POSTED ON April 18, 2019 BY admin

Please note slightly revised times for this great event: we’ll gather from 4pm and the talk will start promptly at 4.30 – drinks and snacks will be available.

A final reminder that visiting scholar-activist, Patrick Kane, will be talking about the “Civic Strike to Live with Dignity” that took place in Colombian port city of Buenaventura during 2017. Patrick says that it “paralysed the city. Within two days, the strike had become an almost generalised uprising, involving people from all demographics and all neighbourhoods across the city. The strike cannot be understood without understanding Buenaventura’s central importance to the Colombian economy, and to a neoliberal development model based upon free trade, extractivism and drip down economics. Buenaventura is Colombia’s poorest and most violent city, yet it is the city through which 70% of Colombian imports and exports pass”. Drawing on interviews with a range of protagonists, as well as his firsthand experience, Patrick will give an account of the strike itself, before considering the social movement learning processes which arise from it. (His written account of the strike is due to be published soon in Anne Harley and Eurig Scandrett (ed’s) forthcoming, Environmental Justice, Popular Struggle and Community Development, Policy Press, Bristol University).

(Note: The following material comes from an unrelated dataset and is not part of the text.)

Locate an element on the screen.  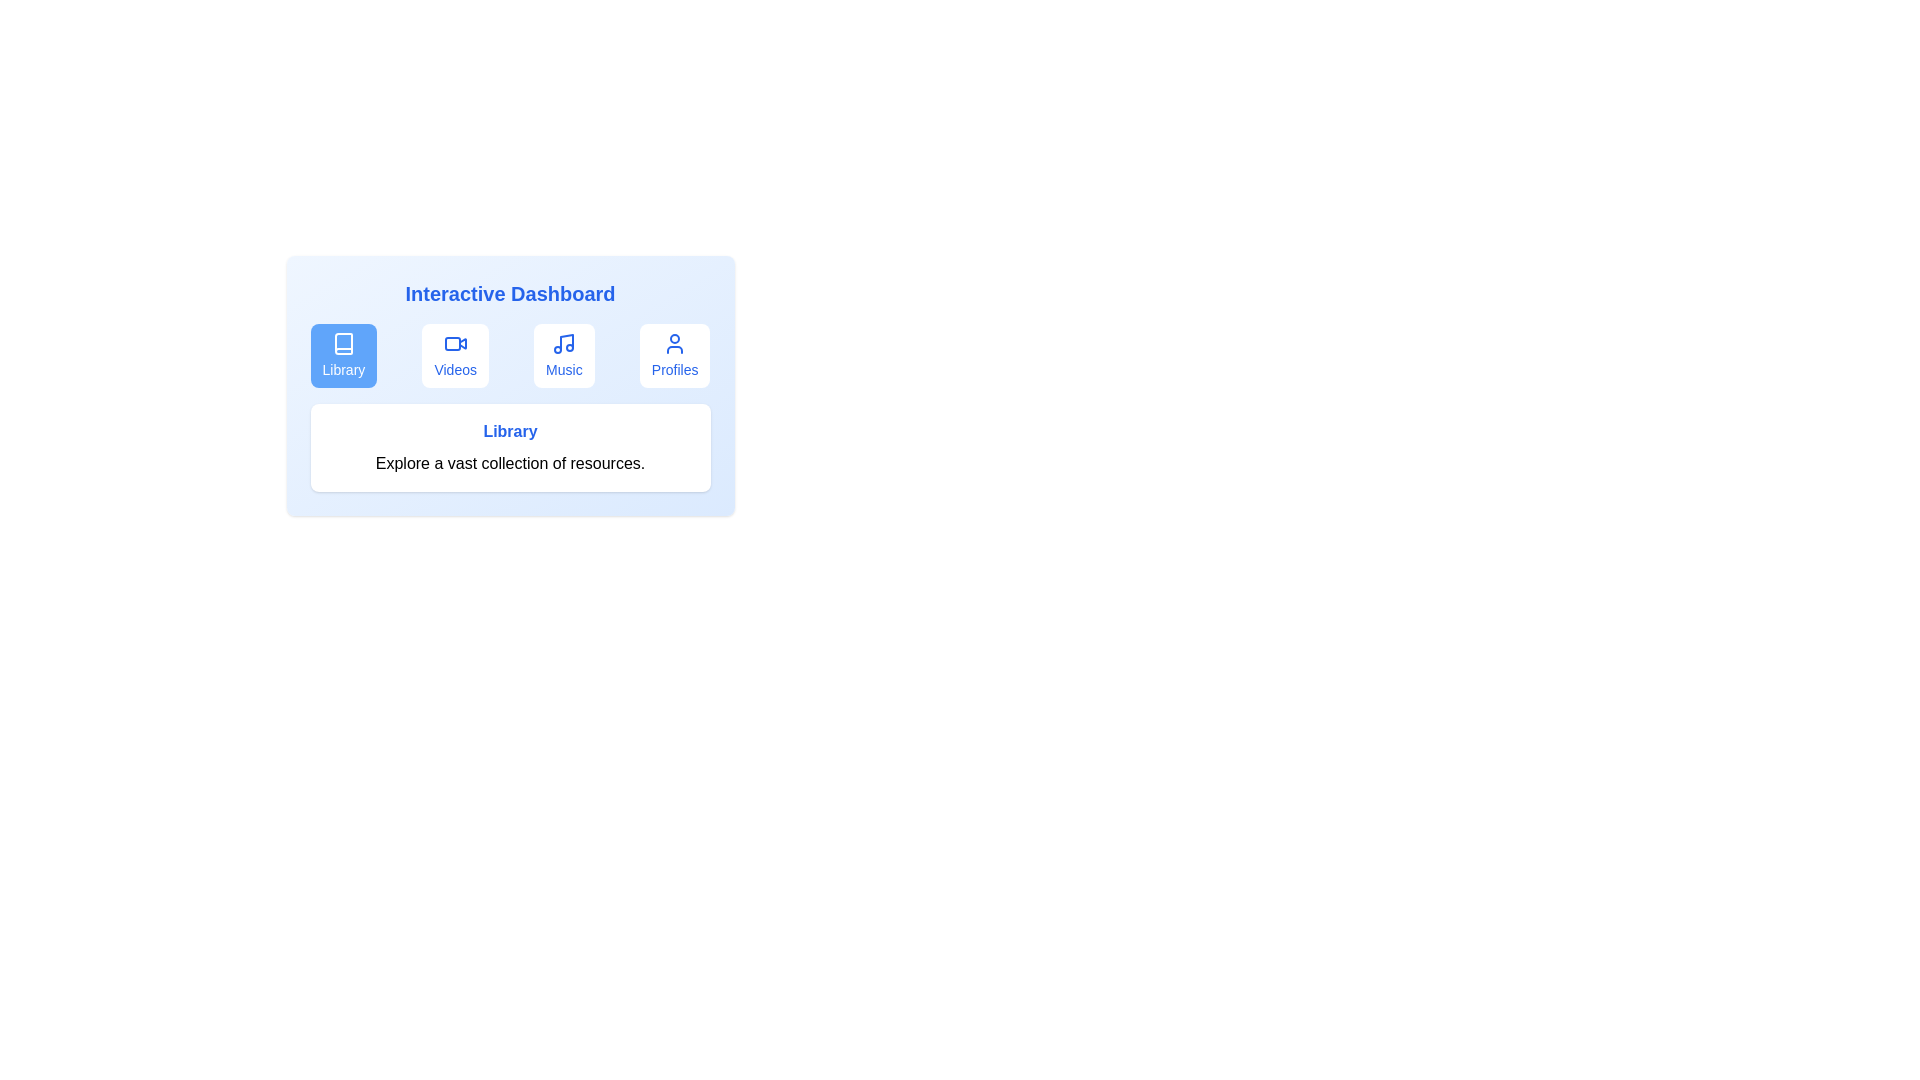
the tab corresponding to Videos is located at coordinates (454, 354). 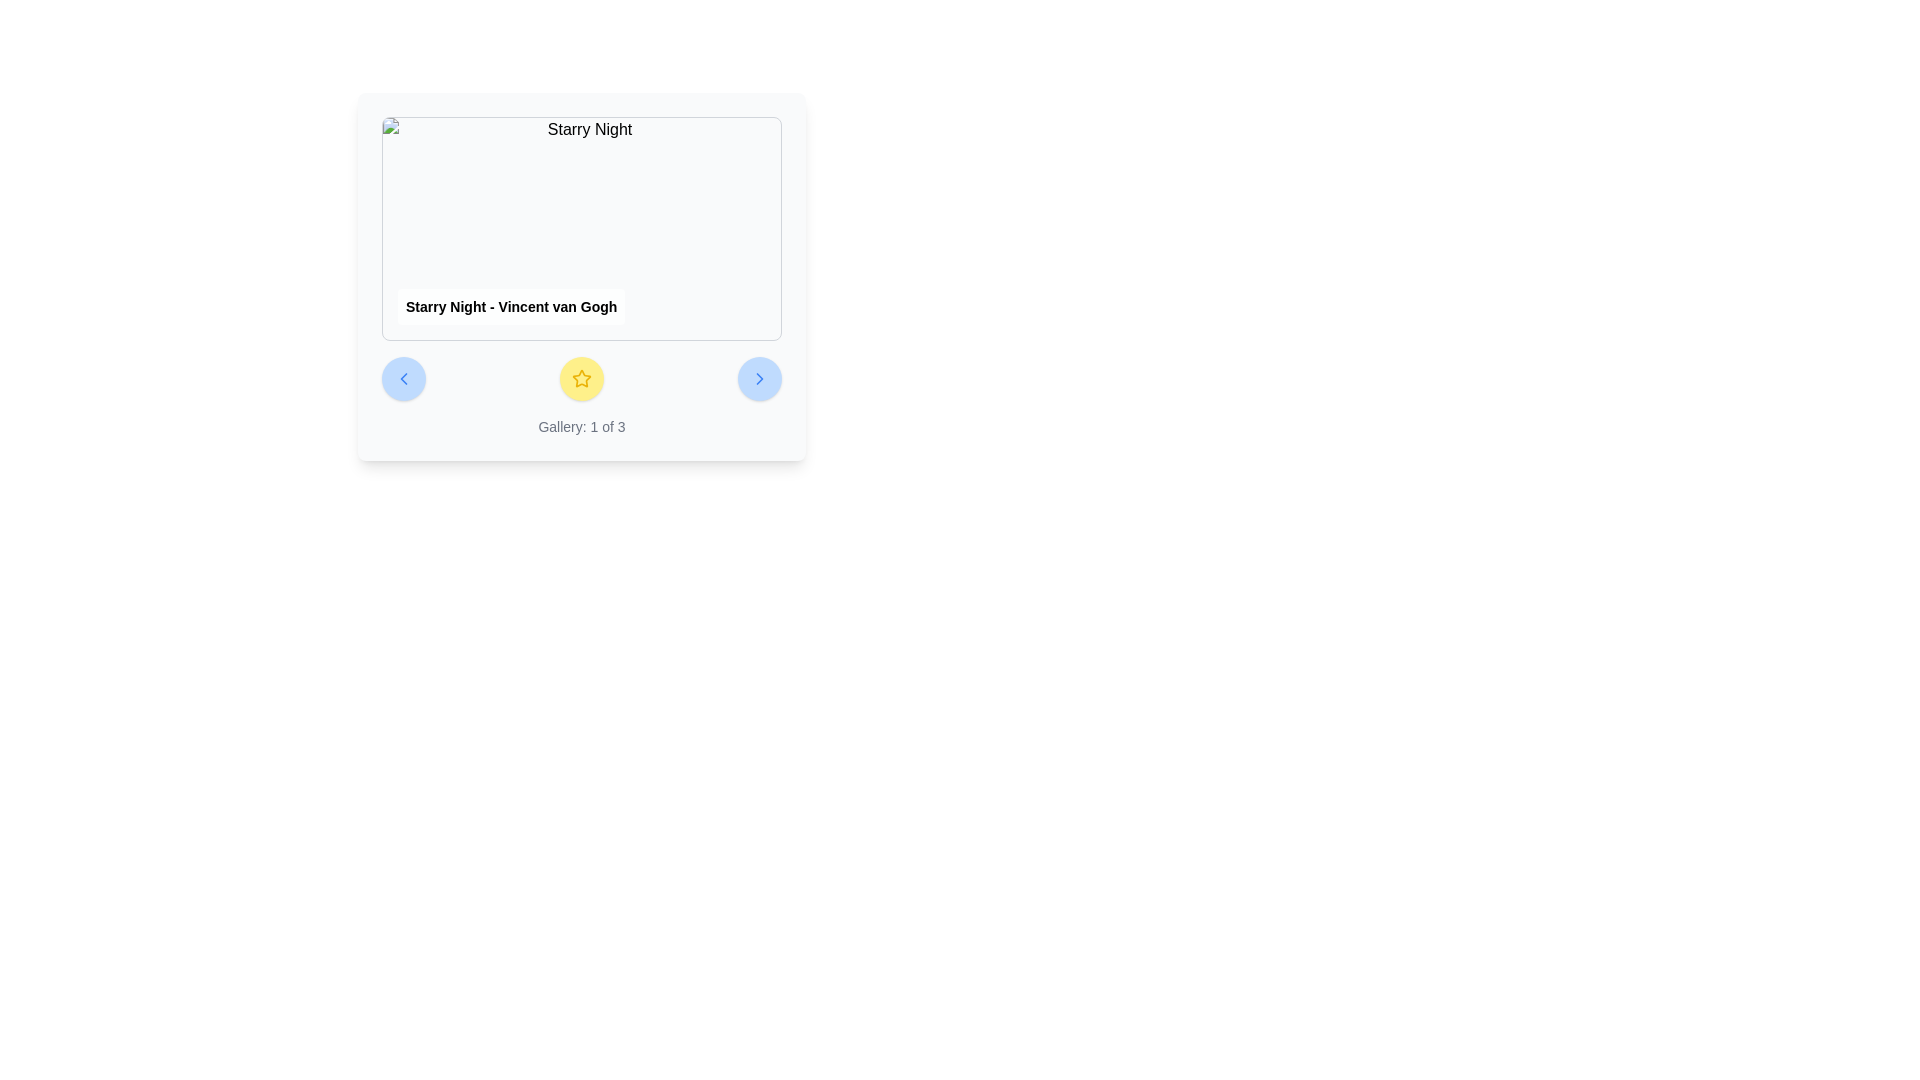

Join us for this public seminar that we’re co-hosting with the Paulo Freire Project of the Centre for Adult Education, School of Education, University of KwaZulu-Natal (UKZN). We’ll gather from 4pm and the talk will start promptly at 4.30 – drinks and snacks will be available. It’s all happening at the UKZN’s Centre for Visual Arts gallery on Ridge Road.

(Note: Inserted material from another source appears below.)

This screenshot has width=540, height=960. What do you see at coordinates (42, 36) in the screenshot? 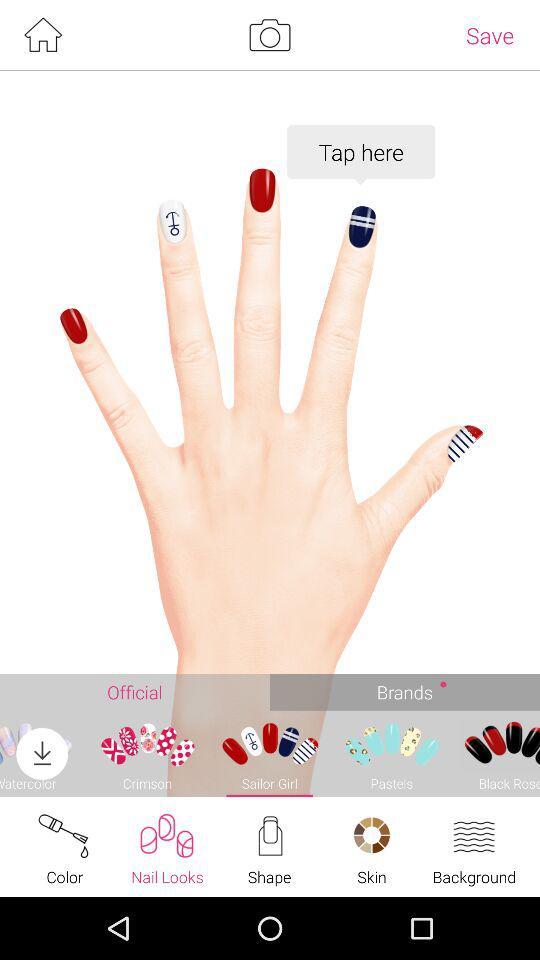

A reminder to PLEASE let us know if you’re planning to come along by emailing padkos@churchland.org.za or calling Cindy @ (033) 2644 380.

PS – also remember the 2nd installment of our ongoing “Learning ‘in-against-and-beyond’” discussions which is scheduled for 30th April. We’ll send a reminder, as well as the relevant chapter from John Holloway’s book to read, before then!